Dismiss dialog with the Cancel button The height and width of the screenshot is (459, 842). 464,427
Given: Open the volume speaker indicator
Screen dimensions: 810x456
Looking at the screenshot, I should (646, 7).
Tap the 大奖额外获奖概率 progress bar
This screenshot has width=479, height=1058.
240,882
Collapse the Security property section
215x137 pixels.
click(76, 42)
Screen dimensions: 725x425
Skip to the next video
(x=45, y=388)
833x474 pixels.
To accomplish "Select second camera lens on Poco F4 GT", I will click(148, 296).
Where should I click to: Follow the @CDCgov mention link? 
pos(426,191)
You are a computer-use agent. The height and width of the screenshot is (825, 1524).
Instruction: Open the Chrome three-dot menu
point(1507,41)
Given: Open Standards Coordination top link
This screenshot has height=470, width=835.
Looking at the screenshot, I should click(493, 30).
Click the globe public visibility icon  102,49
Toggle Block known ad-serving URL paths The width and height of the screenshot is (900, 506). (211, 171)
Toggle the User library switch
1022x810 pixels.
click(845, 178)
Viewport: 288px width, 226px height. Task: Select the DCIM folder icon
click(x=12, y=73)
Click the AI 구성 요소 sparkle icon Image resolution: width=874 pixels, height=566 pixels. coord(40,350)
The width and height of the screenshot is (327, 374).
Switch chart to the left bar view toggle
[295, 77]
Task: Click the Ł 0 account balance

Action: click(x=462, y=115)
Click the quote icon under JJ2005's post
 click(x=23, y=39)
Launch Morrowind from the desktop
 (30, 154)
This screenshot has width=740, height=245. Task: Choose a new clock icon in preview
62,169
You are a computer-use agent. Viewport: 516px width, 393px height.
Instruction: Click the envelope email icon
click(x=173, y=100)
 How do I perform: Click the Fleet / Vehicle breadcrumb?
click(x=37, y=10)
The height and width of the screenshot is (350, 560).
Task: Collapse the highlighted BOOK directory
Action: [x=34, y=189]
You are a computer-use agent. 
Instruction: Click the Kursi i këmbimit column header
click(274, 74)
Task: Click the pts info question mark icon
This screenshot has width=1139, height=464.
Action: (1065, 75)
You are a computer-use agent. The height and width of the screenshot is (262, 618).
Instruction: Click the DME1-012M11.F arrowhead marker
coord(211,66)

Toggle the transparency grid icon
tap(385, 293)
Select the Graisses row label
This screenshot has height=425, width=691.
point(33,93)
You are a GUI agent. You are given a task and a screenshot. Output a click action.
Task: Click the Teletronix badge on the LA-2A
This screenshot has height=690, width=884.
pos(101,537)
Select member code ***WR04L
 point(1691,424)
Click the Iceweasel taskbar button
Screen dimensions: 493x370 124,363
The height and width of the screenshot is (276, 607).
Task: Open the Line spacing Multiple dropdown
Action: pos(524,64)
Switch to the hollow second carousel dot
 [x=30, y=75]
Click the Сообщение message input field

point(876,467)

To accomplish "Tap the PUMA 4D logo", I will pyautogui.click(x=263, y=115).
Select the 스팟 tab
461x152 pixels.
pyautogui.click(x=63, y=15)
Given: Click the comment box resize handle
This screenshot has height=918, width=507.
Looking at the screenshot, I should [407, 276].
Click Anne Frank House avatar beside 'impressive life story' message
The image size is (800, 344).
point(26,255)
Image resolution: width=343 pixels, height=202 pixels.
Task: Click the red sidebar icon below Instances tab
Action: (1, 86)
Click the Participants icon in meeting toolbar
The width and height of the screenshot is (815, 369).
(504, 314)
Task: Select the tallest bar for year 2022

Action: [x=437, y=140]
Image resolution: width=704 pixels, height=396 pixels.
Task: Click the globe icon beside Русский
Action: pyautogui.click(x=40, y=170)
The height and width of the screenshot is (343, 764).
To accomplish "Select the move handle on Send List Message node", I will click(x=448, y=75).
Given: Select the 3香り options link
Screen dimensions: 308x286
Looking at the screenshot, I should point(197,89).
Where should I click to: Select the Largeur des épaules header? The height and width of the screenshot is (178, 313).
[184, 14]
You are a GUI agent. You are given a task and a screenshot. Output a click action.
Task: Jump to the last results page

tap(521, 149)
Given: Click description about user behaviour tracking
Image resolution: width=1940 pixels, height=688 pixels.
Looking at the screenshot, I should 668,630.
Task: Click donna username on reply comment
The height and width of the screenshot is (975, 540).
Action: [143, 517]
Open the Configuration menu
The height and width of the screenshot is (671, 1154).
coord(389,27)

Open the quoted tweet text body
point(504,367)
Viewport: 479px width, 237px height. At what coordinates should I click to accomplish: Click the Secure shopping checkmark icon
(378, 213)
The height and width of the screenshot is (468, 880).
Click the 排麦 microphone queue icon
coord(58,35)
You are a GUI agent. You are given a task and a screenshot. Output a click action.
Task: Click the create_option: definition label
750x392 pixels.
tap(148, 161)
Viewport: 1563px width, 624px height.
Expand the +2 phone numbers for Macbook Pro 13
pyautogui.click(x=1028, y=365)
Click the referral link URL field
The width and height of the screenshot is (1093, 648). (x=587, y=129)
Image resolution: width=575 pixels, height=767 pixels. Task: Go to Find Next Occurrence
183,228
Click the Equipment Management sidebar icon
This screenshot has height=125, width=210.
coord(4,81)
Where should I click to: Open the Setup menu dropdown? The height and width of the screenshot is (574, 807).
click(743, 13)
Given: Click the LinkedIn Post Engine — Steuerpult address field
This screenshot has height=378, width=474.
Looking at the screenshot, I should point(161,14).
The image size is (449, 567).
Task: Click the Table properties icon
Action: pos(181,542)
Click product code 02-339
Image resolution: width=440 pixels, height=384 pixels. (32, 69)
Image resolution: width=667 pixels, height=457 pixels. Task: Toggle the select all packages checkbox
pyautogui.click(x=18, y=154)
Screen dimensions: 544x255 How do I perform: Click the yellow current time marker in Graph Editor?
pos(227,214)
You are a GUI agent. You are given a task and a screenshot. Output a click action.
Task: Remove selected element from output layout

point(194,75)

━━━

Transcribe the records exactly as they appear.

Dismiss dialog with the Cancel button The height and width of the screenshot is (459, 842). 464,427
Given: Open the volume speaker indicator
Screen dimensions: 810x456
Looking at the screenshot, I should (646, 7).
Tap the 大奖额外获奖概率 progress bar
This screenshot has width=479, height=1058.
240,882
Collapse the Security property section
215x137 pixels.
click(76, 42)
Screen dimensions: 725x425
Skip to the next video
(x=45, y=388)
833x474 pixels.
To accomplish "Select second camera lens on Poco F4 GT", I will click(148, 296).
Where should I click to: Follow the @CDCgov mention link? 
pos(426,191)
You are a computer-use agent. The height and width of the screenshot is (825, 1524).
Instruction: Open the Chrome three-dot menu
point(1507,41)
Given: Open Standards Coordination top link
This screenshot has height=470, width=835.
Looking at the screenshot, I should click(493, 30).
Click the globe public visibility icon  102,49
Toggle Block known ad-serving URL paths The width and height of the screenshot is (900, 506). (211, 171)
Toggle the User library switch
1022x810 pixels.
click(845, 178)
Viewport: 288px width, 226px height. Task: Select the DCIM folder icon
click(x=12, y=73)
Click the AI 구성 요소 sparkle icon Image resolution: width=874 pixels, height=566 pixels. coord(40,350)
The width and height of the screenshot is (327, 374).
Switch chart to the left bar view toggle
[295, 77]
Task: Click the Ł 0 account balance

Action: click(x=462, y=115)
Click the quote icon under JJ2005's post
 click(x=23, y=39)
Launch Morrowind from the desktop
 (30, 154)
This screenshot has width=740, height=245. Task: Choose a new clock icon in preview
62,169
You are a computer-use agent. Viewport: 516px width, 393px height.
Instruction: Click the envelope email icon
click(x=173, y=100)
 How do I perform: Click the Fleet / Vehicle breadcrumb?
click(x=37, y=10)
The height and width of the screenshot is (350, 560).
Task: Collapse the highlighted BOOK directory
Action: [x=34, y=189]
You are a computer-use agent. 
Instruction: Click the Kursi i këmbimit column header
click(274, 74)
Task: Click the pts info question mark icon
This screenshot has width=1139, height=464.
Action: (1065, 75)
You are a computer-use agent. The height and width of the screenshot is (262, 618).
Instruction: Click the DME1-012M11.F arrowhead marker
coord(211,66)

Toggle the transparency grid icon
tap(385, 293)
Select the Graisses row label
This screenshot has height=425, width=691.
point(33,93)
You are a GUI agent. You are given a task and a screenshot. Output a click action.
Task: Click the Teletronix badge on the LA-2A
This screenshot has height=690, width=884.
pos(101,537)
Select member code ***WR04L
 point(1691,424)
Click the Iceweasel taskbar button
Screen dimensions: 493x370 124,363
The height and width of the screenshot is (276, 607).
Task: Open the Line spacing Multiple dropdown
Action: pos(524,64)
Switch to the hollow second carousel dot
 [x=30, y=75]
Click the Сообщение message input field

point(876,467)

To accomplish "Tap the PUMA 4D logo", I will pyautogui.click(x=263, y=115).
Select the 스팟 tab
461x152 pixels.
pyautogui.click(x=63, y=15)
Given: Click the comment box resize handle
This screenshot has height=918, width=507.
Looking at the screenshot, I should [407, 276].
Click Anne Frank House avatar beside 'impressive life story' message
The image size is (800, 344).
point(26,255)
Image resolution: width=343 pixels, height=202 pixels.
Task: Click the red sidebar icon below Instances tab
Action: (1, 86)
Click the Participants icon in meeting toolbar
The width and height of the screenshot is (815, 369).
(504, 314)
Task: Select the tallest bar for year 2022

Action: [x=437, y=140]
Image resolution: width=704 pixels, height=396 pixels.
Task: Click the globe icon beside Русский
Action: pyautogui.click(x=40, y=170)
The height and width of the screenshot is (343, 764).
To accomplish "Select the move handle on Send List Message node", I will click(x=448, y=75).
Given: Select the 3香り options link
Screen dimensions: 308x286
Looking at the screenshot, I should point(197,89).
Where should I click to: Select the Largeur des épaules header? The height and width of the screenshot is (178, 313).
[184, 14]
You are a GUI agent. You are given a task and a screenshot. Output a click action.
Task: Jump to the last results page

tap(521, 149)
Given: Click description about user behaviour tracking
Image resolution: width=1940 pixels, height=688 pixels.
Looking at the screenshot, I should 668,630.
Task: Click donna username on reply comment
The height and width of the screenshot is (975, 540).
Action: [143, 517]
Open the Configuration menu
The height and width of the screenshot is (671, 1154).
coord(389,27)

Open the quoted tweet text body
point(504,367)
Viewport: 479px width, 237px height. At what coordinates should I click to accomplish: Click the Secure shopping checkmark icon
(378, 213)
The height and width of the screenshot is (468, 880).
Click the 排麦 microphone queue icon
coord(58,35)
You are a GUI agent. You are given a task and a screenshot. Output a click action.
Task: Click the create_option: definition label
750x392 pixels.
tap(148, 161)
Viewport: 1563px width, 624px height.
Expand the +2 phone numbers for Macbook Pro 13
pyautogui.click(x=1028, y=365)
Click the referral link URL field
The width and height of the screenshot is (1093, 648). (x=587, y=129)
Image resolution: width=575 pixels, height=767 pixels. Task: Go to Find Next Occurrence
183,228
Click the Equipment Management sidebar icon
This screenshot has height=125, width=210.
coord(4,81)
Where should I click to: Open the Setup menu dropdown? The height and width of the screenshot is (574, 807).
click(743, 13)
Given: Click the LinkedIn Post Engine — Steuerpult address field
This screenshot has height=378, width=474.
Looking at the screenshot, I should point(161,14).
The image size is (449, 567).
Task: Click the Table properties icon
Action: pos(181,542)
Click product code 02-339
Image resolution: width=440 pixels, height=384 pixels. (32, 69)
Image resolution: width=667 pixels, height=457 pixels. Task: Toggle the select all packages checkbox
pyautogui.click(x=18, y=154)
Screen dimensions: 544x255 How do I perform: Click the yellow current time marker in Graph Editor?
pos(227,214)
You are a GUI agent. You are given a task and a screenshot. Output a click action.
Task: Remove selected element from output layout

point(194,75)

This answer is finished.